Posted by reuben at June 29, 2006 7:56 PM

Comments

here's an excerpt from a bukowski poem:

that wondrous place
the LA Public Library
it was a home for a person who had had
a
home of
hell
BROOKS TOO BROAD FOR LEAPING
FAR FROM THE MADDING CROWD
POINT COUNTER POINT
THE HEART IS A LONELY HUNTER

James Thurber
John Fante
Rabelais
de Maupassant

***
john fante? i said. i looked for his books. & looked. & looked some more. then, "ask the dust". buk, fittingly, had written the intro in my copy.
glad you liked it, tiger.

m

Posted by: marty at June 30, 2006 5:39 PM

and i owe you for that.

the mailer is as indulgent, posturing and egotistical as ever, but you're right – it is good.

handler! prick. i want my thirty bucks back.

i think a bad book is deeper disatisfaction than a dud root, and definitely on par with a shit meal.

not that i have the misfortune to endure too many of either anymore...

speak soon, tiger.

r

Posted by: reuben at June 30, 2006 7:17 PM

you know those guys that say "i hate to tell you so, but..." well, i fucking love saying it. i frickin' warned you about handler, did i not? for one, he's still alive....

ha, ha

m

p.s. what mailer? the executioner's song? it's incredible. better than in cold blood. capote transcends the facts--a little--but mailer approaches the sublime. whatever the fuck that means.

okay,
m

Posted by: marty at June 30, 2006 8:53 PM

A few off topic things...

1) When are you next popping by the EBC? The place is in dire need of some sex-eh photos, says I. Holler if you need any hook ups.

2) I HEARD A RUMOUR YOU WERE IN A BAND WHICH WERE RESPONSIBLE FOR A SONG I WAS OBSESSED WITH YEEAAAAAAAARS AGO AND COULD NEVER GET MY HANDS ON AFTER HEARING IT ONLY TWICE ON THE RADIO.

If this is true, come to trivia and allow me to buy you a beer fuck-o.

Yours with the charm of a boozed up trucker*,

Jess x

*Am actually sober but have been working all night. Swears.

Posted by: Jess at July 1, 2006 3:21 AM

marty,

yiss, yiss. you were right this time. you and your dead white males, though... i swear, i'm making it my personal goal to only buy you books by living pakistani lesbians from here on in. horizons, motherfucker! broadening! get involved! get upstairs, get out of the lobby!

jess,

it's true i was a quarter of humbug. whether or not this is a good or bad thing is difficult to say: did we rock and were we awesome live? yes. did we record awesomely? yes. did alan moulder and andy wilkinson love our work? yes. were we effete, overly self-conscious, uppity shits who thought we were better than we were, and whose music seems over 'constructed' and less the natural, organic outpouring of a bunch of people who loved each other? yes. this last sank us, i think. let me know what the track was and i'll dig something out of the archive. actually, rubber records (the label) routinely do a sell off of their extras and chuck outs, into which category our two deleted EPs for them most certainly fall... i have our full album and demos etc, though. there should be copies of both lurking around RRR and PBS; both supported us pretty well when we toured here, what with rubber head david vodicka's contacts and influence at both. triple j are cunts. except for kingsmill, who made us album of the week. that man is a genius and his semen tastes like honey.

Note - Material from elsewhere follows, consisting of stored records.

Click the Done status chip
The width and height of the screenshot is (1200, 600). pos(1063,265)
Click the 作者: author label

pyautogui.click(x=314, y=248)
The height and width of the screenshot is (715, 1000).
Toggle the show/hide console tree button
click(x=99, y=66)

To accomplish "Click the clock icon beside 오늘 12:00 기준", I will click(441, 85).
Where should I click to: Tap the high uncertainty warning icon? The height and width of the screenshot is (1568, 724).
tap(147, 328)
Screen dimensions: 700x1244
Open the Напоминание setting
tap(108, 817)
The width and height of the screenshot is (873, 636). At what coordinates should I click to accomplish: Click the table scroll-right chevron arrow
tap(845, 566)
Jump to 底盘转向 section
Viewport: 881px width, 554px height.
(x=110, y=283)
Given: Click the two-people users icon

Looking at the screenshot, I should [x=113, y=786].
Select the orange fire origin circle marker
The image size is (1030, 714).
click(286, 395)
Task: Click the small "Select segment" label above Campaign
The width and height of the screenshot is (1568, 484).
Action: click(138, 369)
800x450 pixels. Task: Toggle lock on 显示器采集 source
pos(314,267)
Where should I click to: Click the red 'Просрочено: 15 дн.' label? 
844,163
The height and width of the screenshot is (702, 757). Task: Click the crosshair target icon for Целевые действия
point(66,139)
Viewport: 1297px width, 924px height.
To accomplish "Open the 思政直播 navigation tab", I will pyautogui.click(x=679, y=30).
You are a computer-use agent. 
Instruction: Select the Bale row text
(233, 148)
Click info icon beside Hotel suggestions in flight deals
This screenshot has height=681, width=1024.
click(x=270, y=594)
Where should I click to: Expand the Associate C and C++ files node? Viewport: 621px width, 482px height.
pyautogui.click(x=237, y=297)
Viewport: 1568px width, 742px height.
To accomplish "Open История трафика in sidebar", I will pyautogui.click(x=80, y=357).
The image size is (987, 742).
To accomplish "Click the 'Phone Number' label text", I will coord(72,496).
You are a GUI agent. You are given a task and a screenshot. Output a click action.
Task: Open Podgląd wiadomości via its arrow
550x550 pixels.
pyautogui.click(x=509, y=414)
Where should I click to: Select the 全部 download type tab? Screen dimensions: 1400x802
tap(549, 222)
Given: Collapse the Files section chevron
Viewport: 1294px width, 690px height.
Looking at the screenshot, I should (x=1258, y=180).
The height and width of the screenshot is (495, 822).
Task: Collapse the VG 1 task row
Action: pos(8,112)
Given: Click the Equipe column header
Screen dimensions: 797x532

re: pics – i will come down and shoot stuff at the EBC any night you or luke want me to; i don't even need much notice as you know, as i live around the corner. i'm actually putting some stuff in today, but its tricky to pick things up mid week due to my *fucking* day job conflicting with the hours the lab is open. i think you still have my number, so hit me up anytime, daaawwwwggg. and, yeah, i'll probably be at SYTYACC triv on tuesday – have to make up for that anachronistic third last week...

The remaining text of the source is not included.